◆ Goal of the exercise: Copy out every one of the items below word for word, leaving out the pictures.

____________

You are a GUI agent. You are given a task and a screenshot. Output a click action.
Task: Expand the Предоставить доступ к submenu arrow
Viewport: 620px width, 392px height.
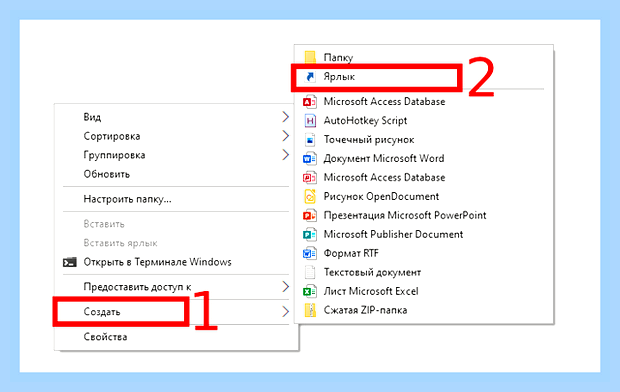coord(285,286)
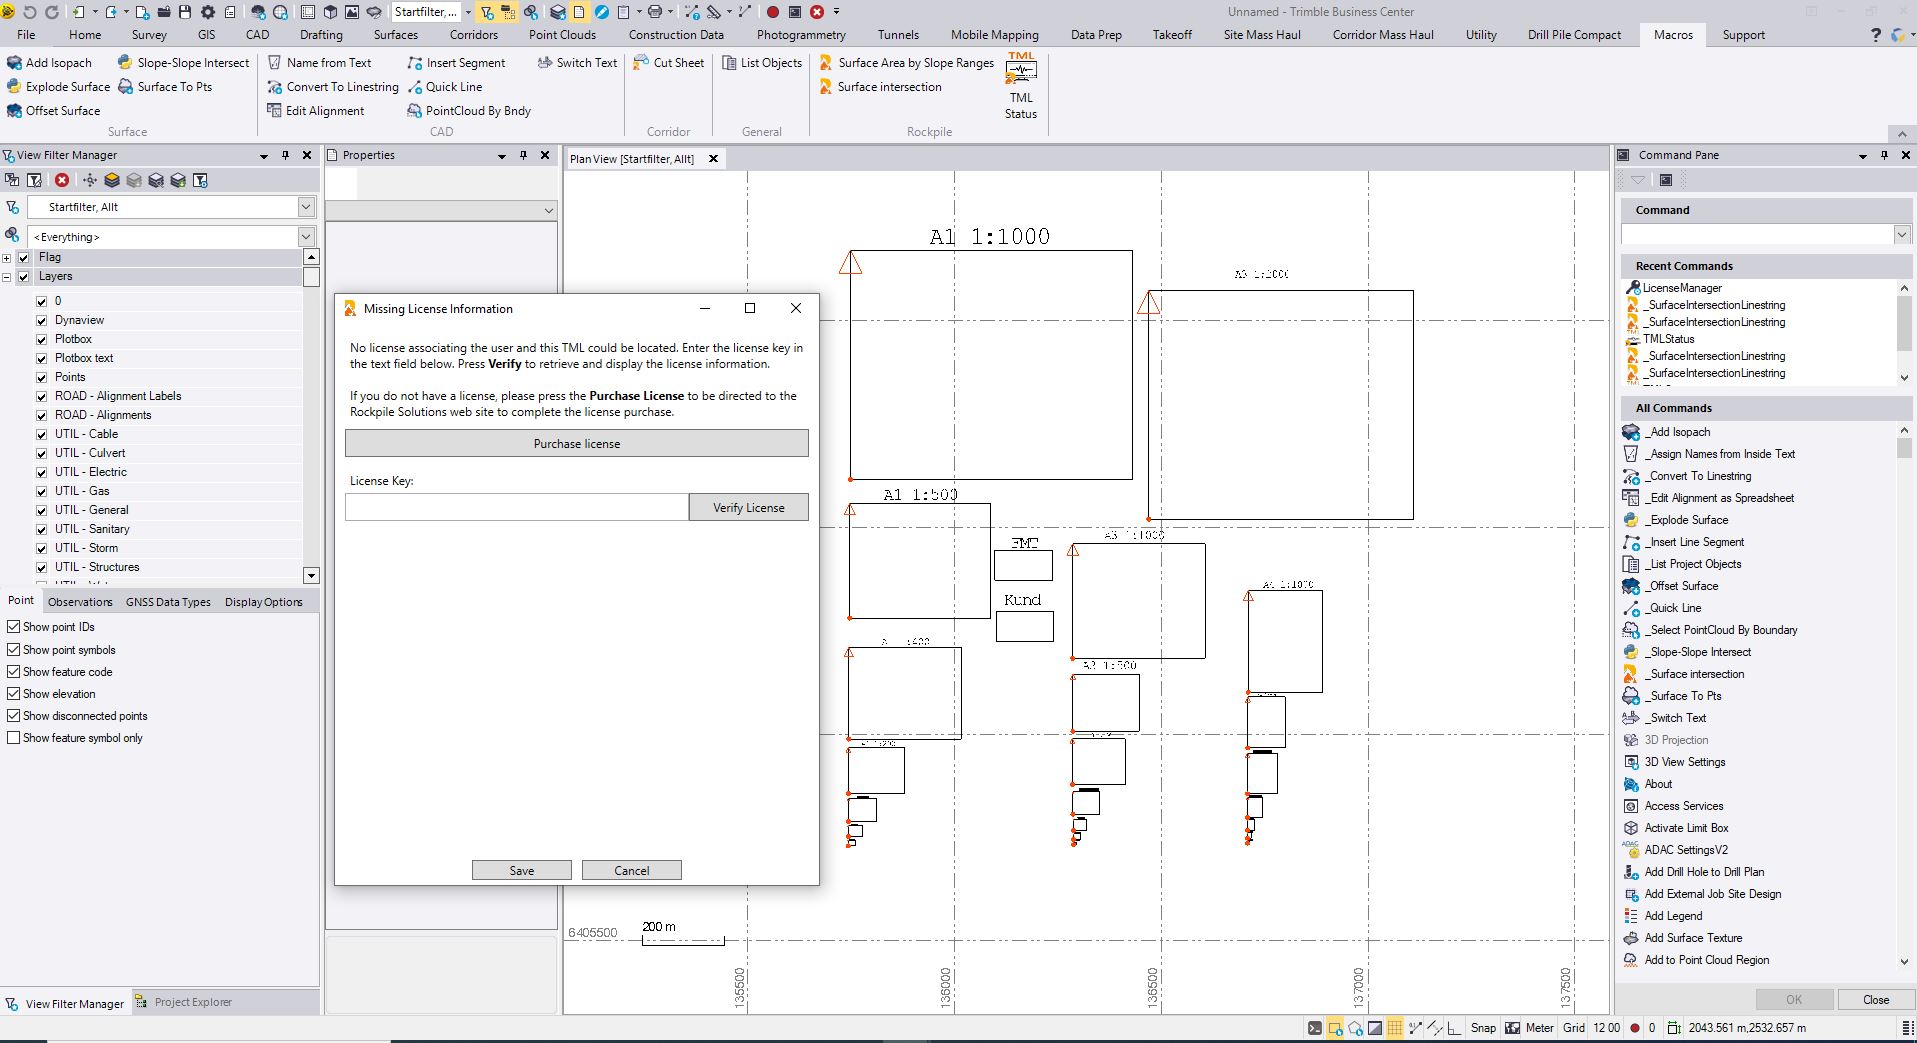Expand the Command input dropdown
The image size is (1917, 1043).
[x=1901, y=234]
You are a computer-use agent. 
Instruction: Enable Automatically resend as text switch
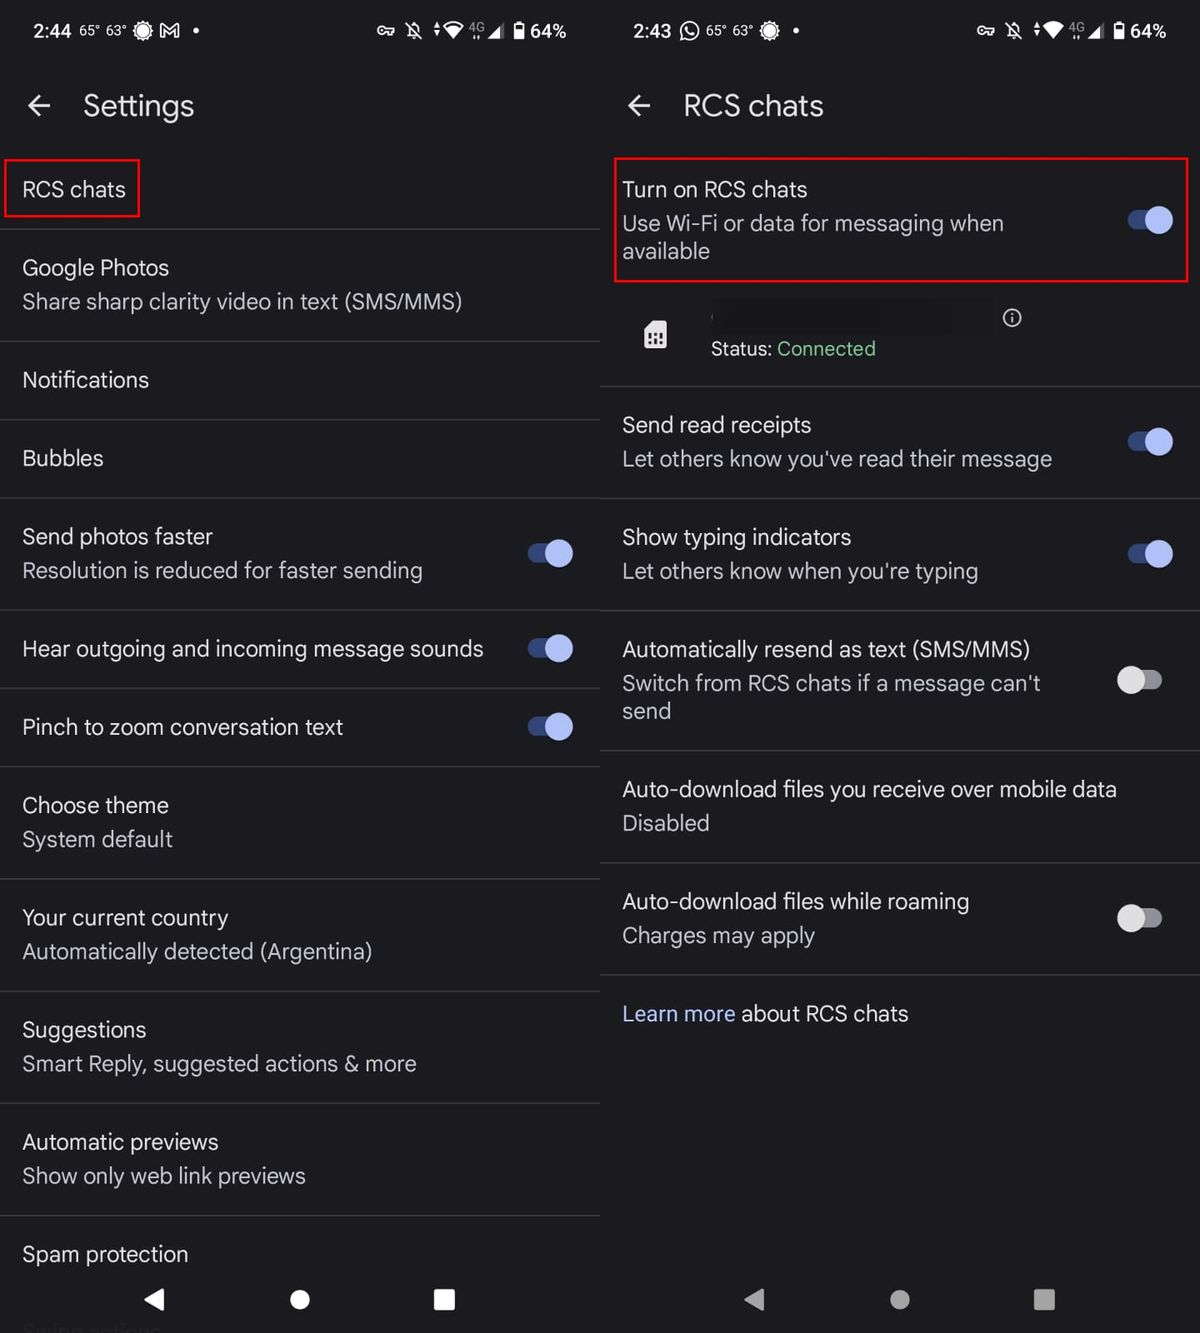1140,680
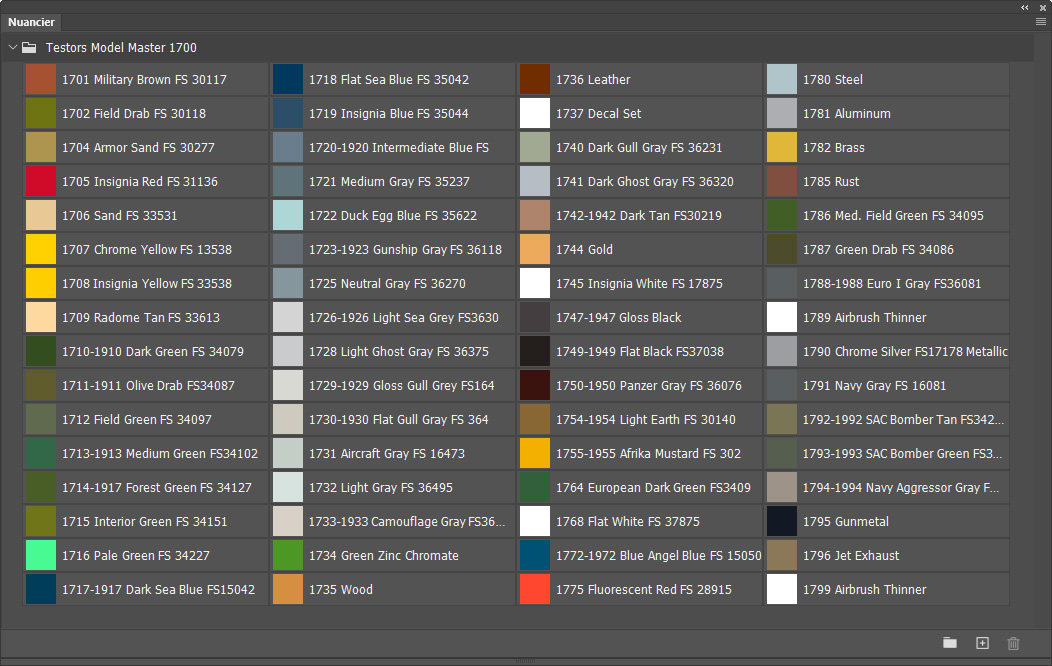Pick the 1716 Pale Green swatch
This screenshot has height=666, width=1052.
41,556
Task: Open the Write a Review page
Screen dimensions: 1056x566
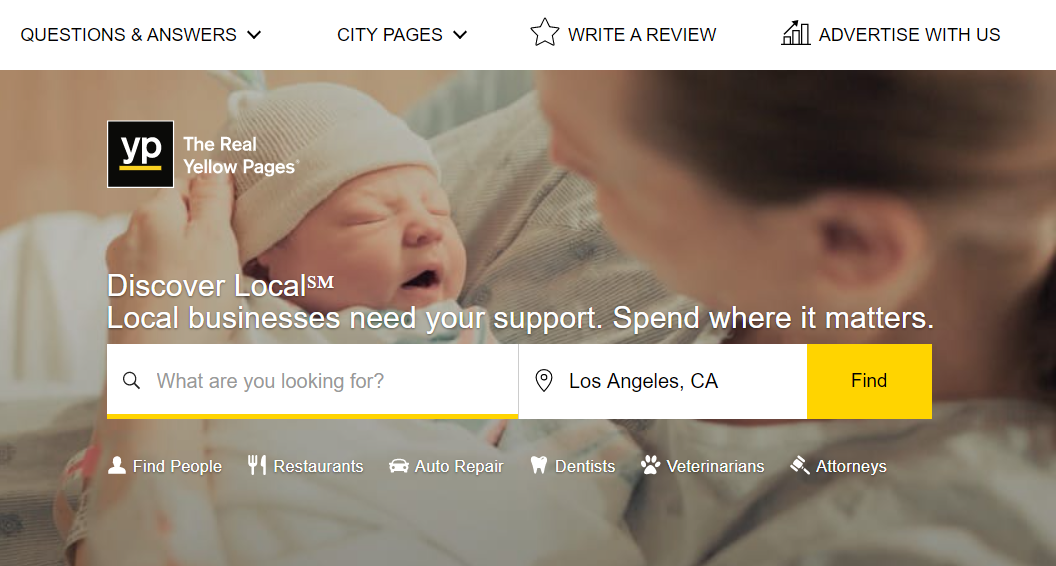Action: 642,35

____________

◆ Answer to this task:
You are a GUI agent. You are given a task and a screenshot. Output a click action.
Task: Expand the Предоставить доступ к submenu arrow
Viewport: 620px width, 392px height.
coord(285,286)
Expand the Command input dropdown
The image size is (1917, 1043).
[x=1901, y=234]
You are a computer-use agent. 
Instruction: Enable Automatically resend as text switch
1140,680
Pick the 1716 Pale Green swatch
This screenshot has height=666, width=1052.
41,556
Task: Open the Write a Review page
Screen dimensions: 1056x566
Action: 642,35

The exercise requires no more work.